## begin Given records
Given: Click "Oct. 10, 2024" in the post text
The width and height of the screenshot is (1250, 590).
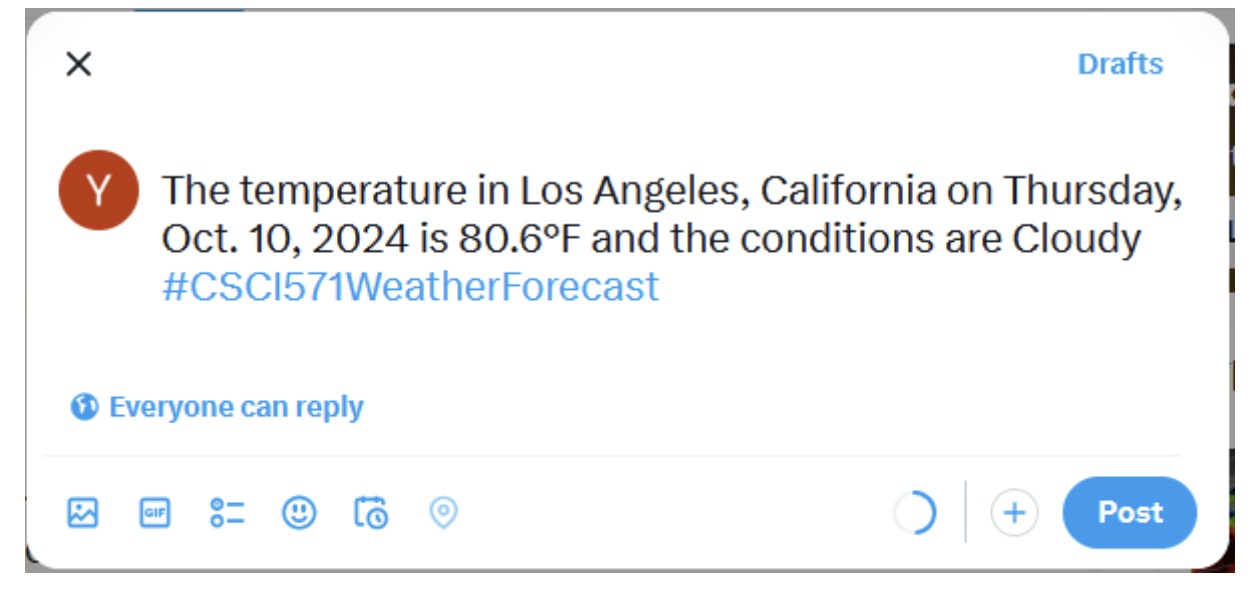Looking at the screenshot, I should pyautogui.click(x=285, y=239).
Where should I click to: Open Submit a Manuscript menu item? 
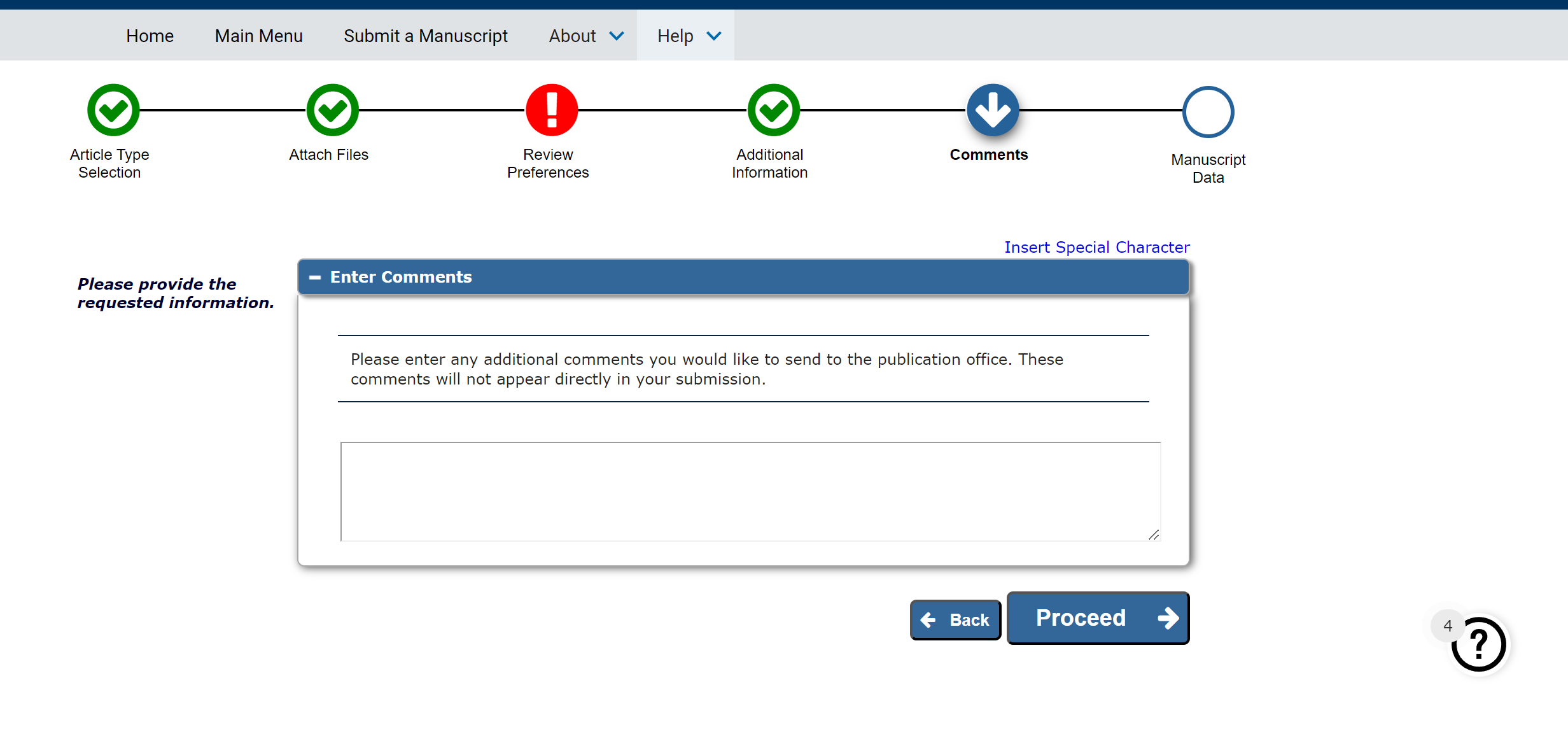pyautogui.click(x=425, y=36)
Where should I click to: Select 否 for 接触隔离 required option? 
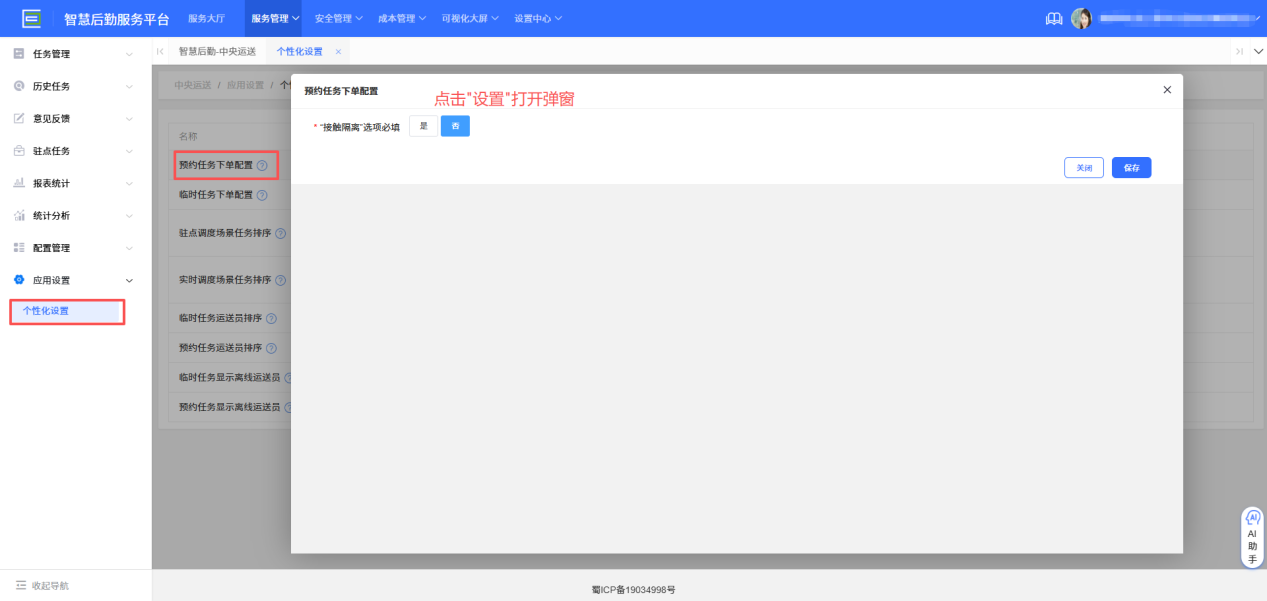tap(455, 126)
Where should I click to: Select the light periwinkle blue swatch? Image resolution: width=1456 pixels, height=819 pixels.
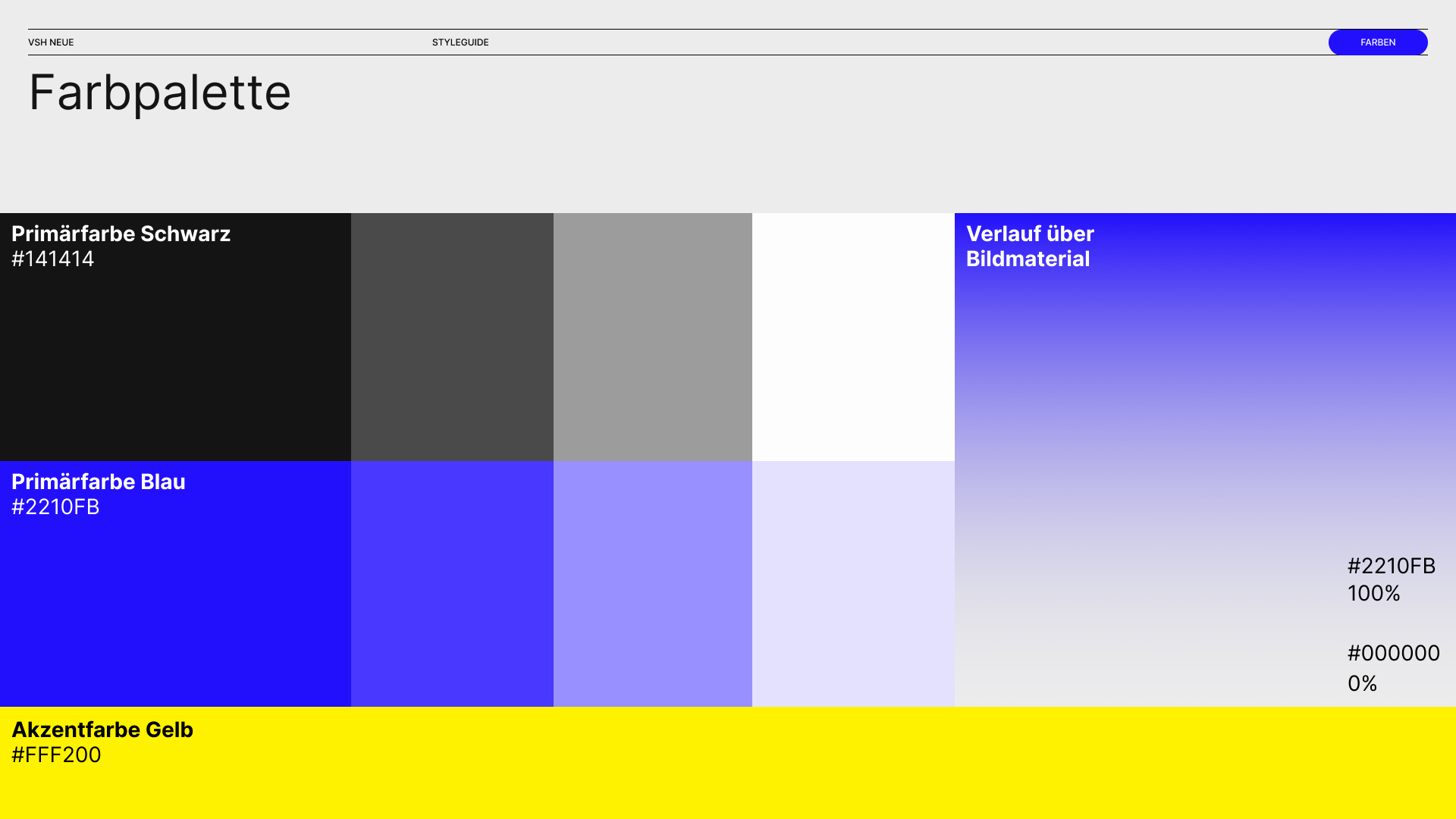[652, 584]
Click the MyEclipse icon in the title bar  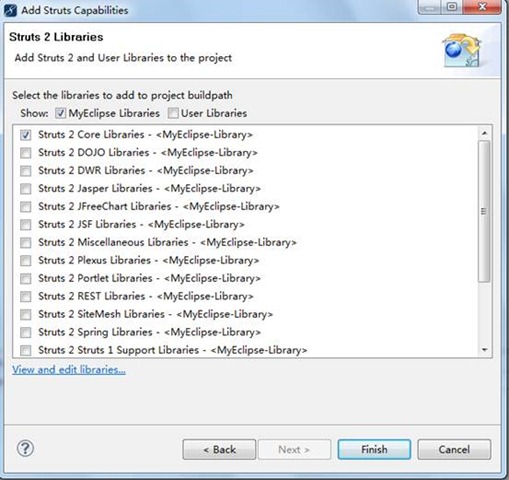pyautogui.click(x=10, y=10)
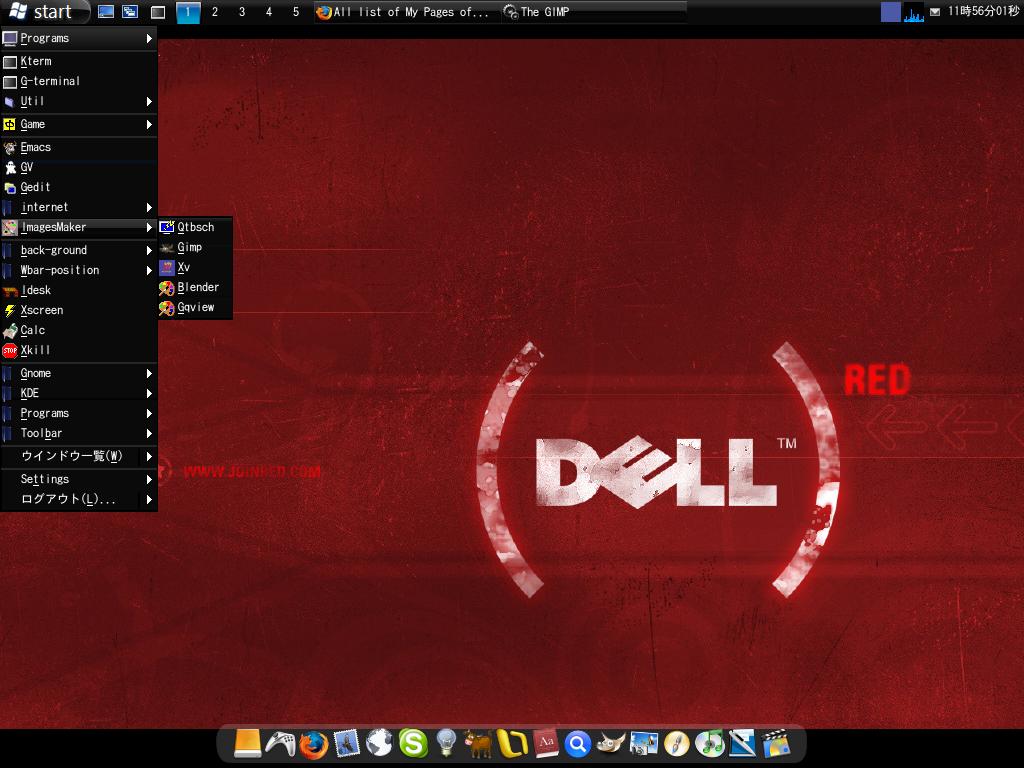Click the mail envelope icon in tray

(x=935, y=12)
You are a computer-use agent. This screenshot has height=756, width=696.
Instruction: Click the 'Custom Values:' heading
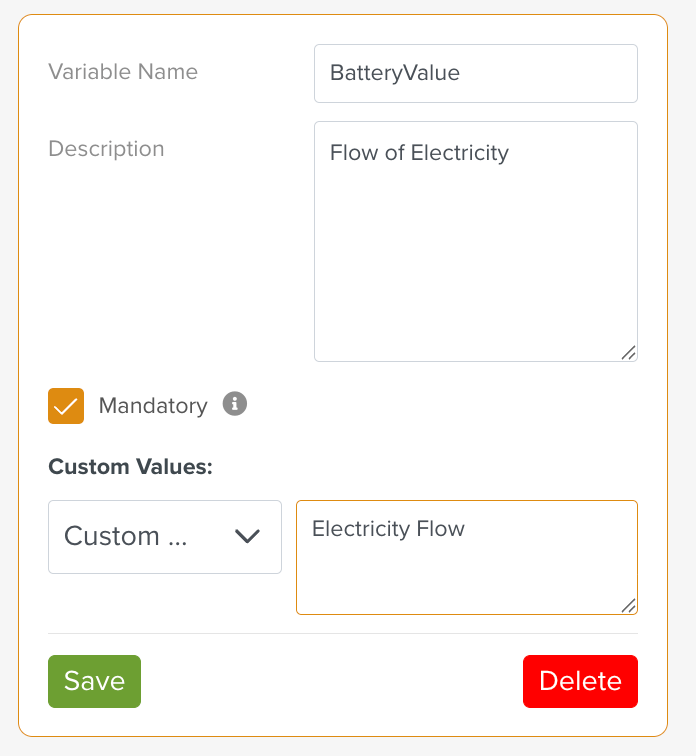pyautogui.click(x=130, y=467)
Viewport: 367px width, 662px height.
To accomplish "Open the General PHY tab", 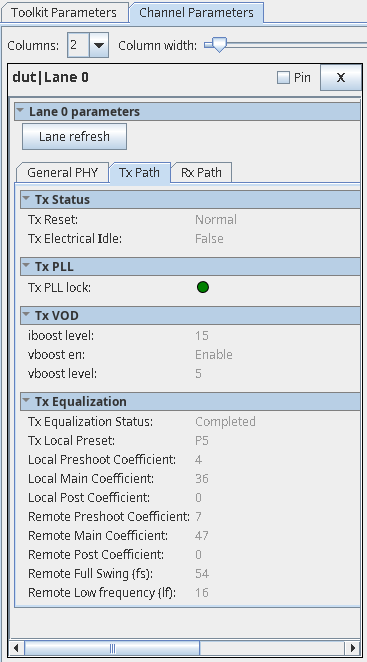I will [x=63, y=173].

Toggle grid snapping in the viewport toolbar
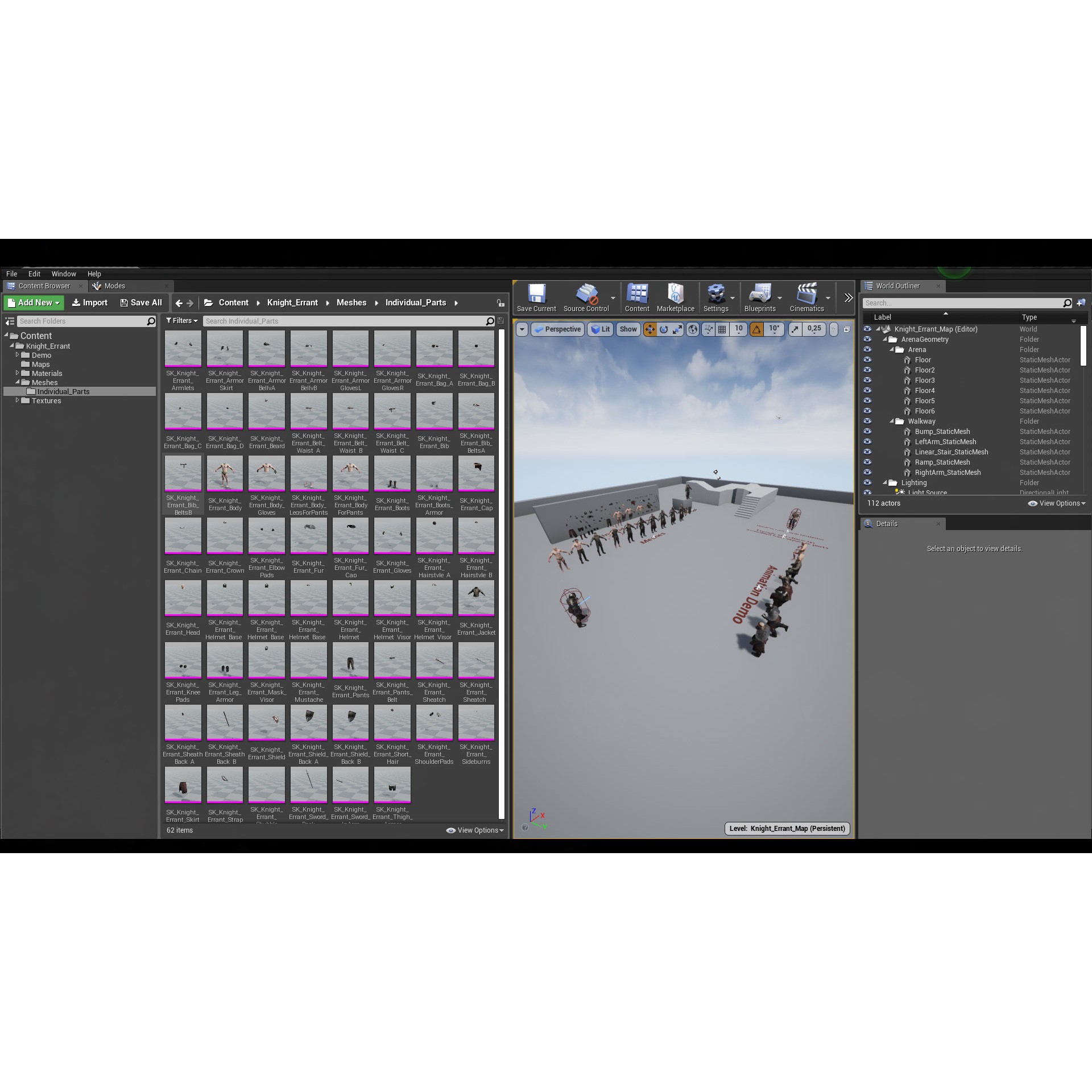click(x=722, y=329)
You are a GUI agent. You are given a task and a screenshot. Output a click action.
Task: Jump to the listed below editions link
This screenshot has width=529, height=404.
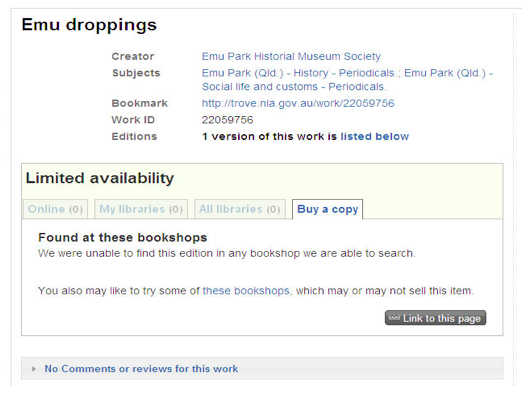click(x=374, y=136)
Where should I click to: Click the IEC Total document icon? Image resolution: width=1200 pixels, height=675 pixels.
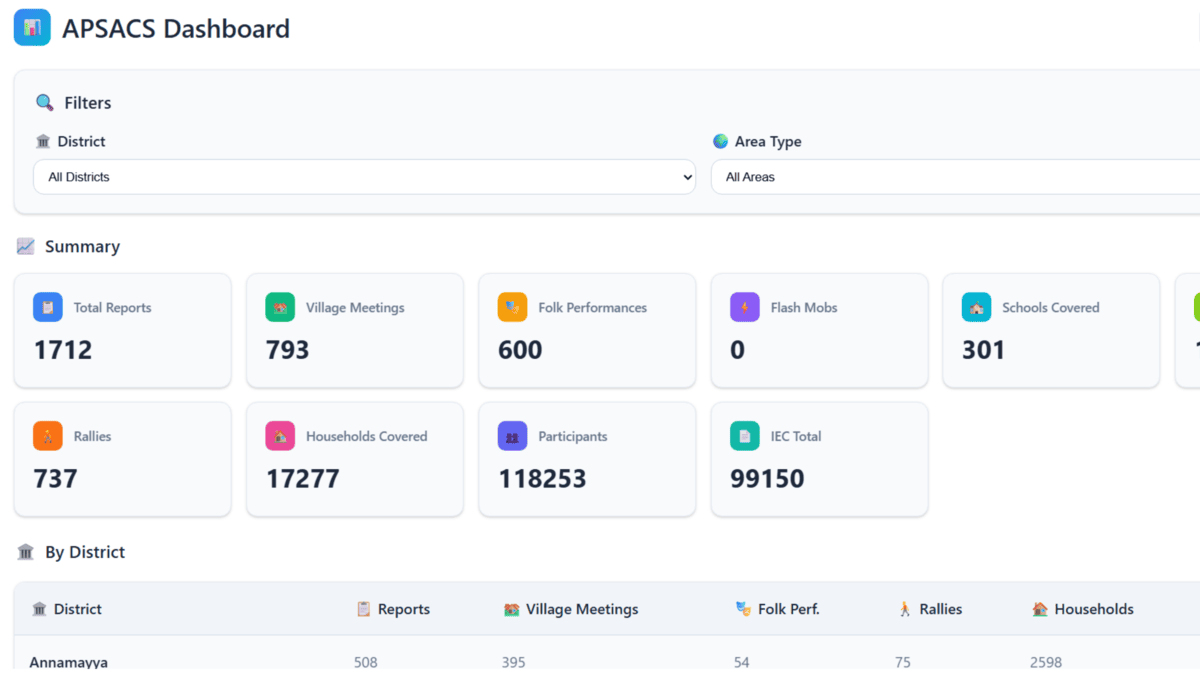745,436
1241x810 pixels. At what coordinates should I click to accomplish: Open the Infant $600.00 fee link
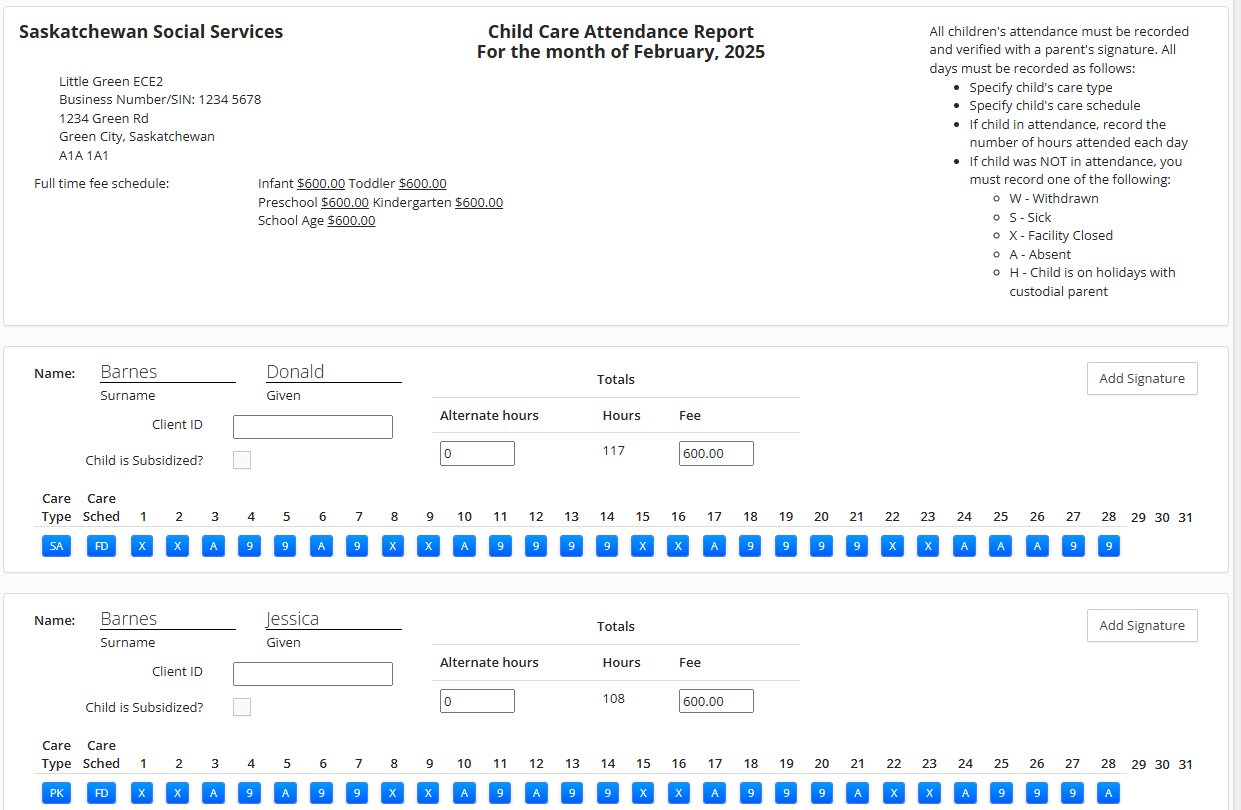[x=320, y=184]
## end Given records
== Problem ==
Retype the part of the material that opens with its first line and closes with the line containing "pyautogui.click(x=425, y=36)", including both of those lines, and leave the pictures out of your answer.

== Reply to the exercise ==
Given: Click "Oct. 10, 2024" in the post text
The width and height of the screenshot is (1250, 590).
Looking at the screenshot, I should pyautogui.click(x=285, y=239).
Where should I click to: Open Submit a Manuscript menu item? 
pyautogui.click(x=425, y=36)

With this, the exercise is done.